Nereye Yakın?
Kulun mutlaka affedileceği rehavetine kapılması ne kadar tehlikeli bir durum ise ümitsizliğe düşmesi ve kesinlikle affedilmeyeceğine inanması da o kadar vahimdir.
Ehl-i Sünnet’e göre bu iki tavır da büyük günahlardandır. Mümin, günahın veya sevabın çokluğuna değil, Allah Teâlâ’nın azametine odaklanır, rahmetinin her şeyden büyük ve engin olduğunu bilir ve O’na yönelir.

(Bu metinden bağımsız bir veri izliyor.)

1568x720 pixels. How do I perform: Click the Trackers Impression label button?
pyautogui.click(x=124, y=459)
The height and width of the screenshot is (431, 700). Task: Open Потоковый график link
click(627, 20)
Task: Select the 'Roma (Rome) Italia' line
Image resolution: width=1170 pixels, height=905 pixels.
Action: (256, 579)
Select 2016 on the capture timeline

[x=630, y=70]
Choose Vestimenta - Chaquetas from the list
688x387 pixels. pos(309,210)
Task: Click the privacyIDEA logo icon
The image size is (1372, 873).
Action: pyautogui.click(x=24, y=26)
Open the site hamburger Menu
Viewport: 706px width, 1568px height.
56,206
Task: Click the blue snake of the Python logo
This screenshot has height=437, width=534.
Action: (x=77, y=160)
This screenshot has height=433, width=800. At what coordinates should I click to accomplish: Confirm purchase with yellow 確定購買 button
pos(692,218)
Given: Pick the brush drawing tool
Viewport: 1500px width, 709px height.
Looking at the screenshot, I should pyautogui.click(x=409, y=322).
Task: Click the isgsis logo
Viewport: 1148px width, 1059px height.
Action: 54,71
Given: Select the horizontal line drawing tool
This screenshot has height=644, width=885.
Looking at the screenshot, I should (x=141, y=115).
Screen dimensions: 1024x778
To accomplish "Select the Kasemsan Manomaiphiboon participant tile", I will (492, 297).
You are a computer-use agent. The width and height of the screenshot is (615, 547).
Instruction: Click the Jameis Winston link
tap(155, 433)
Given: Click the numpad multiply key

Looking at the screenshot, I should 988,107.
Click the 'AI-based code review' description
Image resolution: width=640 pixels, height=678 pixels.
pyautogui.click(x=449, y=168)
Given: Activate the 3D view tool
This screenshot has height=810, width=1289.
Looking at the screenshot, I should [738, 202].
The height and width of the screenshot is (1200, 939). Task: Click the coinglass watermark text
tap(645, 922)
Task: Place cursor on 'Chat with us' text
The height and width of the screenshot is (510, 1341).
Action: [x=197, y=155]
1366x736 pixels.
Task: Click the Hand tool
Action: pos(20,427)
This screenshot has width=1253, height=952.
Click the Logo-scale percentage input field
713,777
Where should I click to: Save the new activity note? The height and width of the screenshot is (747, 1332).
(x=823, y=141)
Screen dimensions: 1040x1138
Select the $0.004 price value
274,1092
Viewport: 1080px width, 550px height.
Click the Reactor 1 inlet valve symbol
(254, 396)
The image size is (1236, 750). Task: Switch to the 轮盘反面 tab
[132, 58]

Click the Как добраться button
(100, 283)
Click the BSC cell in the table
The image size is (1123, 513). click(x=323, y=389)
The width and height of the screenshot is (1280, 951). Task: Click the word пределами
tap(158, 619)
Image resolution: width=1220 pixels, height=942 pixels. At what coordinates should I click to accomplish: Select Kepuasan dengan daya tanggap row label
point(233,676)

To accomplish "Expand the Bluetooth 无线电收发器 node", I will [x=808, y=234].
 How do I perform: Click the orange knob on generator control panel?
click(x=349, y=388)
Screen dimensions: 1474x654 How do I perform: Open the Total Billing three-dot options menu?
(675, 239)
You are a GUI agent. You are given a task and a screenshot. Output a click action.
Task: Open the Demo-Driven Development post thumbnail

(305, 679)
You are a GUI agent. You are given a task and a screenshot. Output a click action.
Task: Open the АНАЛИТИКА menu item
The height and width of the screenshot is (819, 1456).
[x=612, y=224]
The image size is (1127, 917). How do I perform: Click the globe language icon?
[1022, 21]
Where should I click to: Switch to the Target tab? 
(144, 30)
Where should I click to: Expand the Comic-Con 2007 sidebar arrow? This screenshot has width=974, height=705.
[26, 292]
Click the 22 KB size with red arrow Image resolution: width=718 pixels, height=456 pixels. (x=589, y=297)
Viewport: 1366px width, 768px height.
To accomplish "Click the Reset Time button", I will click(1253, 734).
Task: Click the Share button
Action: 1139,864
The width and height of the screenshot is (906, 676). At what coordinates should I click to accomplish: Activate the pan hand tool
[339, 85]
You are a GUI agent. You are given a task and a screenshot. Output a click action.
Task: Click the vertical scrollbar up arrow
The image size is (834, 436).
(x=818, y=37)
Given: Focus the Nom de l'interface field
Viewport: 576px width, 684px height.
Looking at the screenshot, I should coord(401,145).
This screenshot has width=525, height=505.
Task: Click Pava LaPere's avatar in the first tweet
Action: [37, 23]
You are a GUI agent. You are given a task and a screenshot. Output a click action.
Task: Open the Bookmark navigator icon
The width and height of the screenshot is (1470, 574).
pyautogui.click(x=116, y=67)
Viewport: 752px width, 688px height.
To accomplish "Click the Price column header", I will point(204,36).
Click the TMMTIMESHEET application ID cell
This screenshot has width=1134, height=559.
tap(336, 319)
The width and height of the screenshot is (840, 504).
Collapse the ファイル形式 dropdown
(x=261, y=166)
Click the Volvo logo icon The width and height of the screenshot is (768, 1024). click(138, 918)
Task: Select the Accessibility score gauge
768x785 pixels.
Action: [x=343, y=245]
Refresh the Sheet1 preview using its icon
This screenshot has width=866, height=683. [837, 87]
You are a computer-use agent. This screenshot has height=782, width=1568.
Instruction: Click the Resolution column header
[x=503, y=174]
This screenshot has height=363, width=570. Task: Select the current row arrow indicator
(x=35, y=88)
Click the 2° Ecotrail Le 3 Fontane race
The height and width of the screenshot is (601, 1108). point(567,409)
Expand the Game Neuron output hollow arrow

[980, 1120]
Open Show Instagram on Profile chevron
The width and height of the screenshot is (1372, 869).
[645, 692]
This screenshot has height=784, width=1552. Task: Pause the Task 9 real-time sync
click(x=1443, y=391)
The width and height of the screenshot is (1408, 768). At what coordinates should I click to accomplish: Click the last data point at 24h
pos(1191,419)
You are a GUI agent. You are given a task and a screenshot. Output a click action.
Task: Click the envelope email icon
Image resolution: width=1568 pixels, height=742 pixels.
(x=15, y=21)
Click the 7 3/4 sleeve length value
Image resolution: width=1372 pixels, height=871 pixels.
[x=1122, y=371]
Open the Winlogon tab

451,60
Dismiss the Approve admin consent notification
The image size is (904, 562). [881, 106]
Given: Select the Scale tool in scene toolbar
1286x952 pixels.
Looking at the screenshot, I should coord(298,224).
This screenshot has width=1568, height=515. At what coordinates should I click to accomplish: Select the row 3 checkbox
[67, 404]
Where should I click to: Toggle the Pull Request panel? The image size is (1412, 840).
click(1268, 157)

Ebû Saîd el-Hudrî radıyallahu anhudan rivayet edilen bir hadis-i şerifte Hz. Peygamber sallallahu aleyhi vesellem şöyle buyurdular:
“Sizden önceki kimselerin içinde doksan dokuz kişiyi öldürmüş biri vardı. Bir ara adam dünyanın en bilgininin kim olduğunu sordu. Ona bir rahibi işaret ettiler. Adam rahibe geldi ve doksan dokuz kişiyi öldürdüğünü, hal böyle iken kendisi için tevbe imkânı olup olmadığını sordu.
Rahip; “Hayır, yoktur.” dedi. Bunun üzerine adam onu da öldürdü ve sayıyı yüze tamamladı.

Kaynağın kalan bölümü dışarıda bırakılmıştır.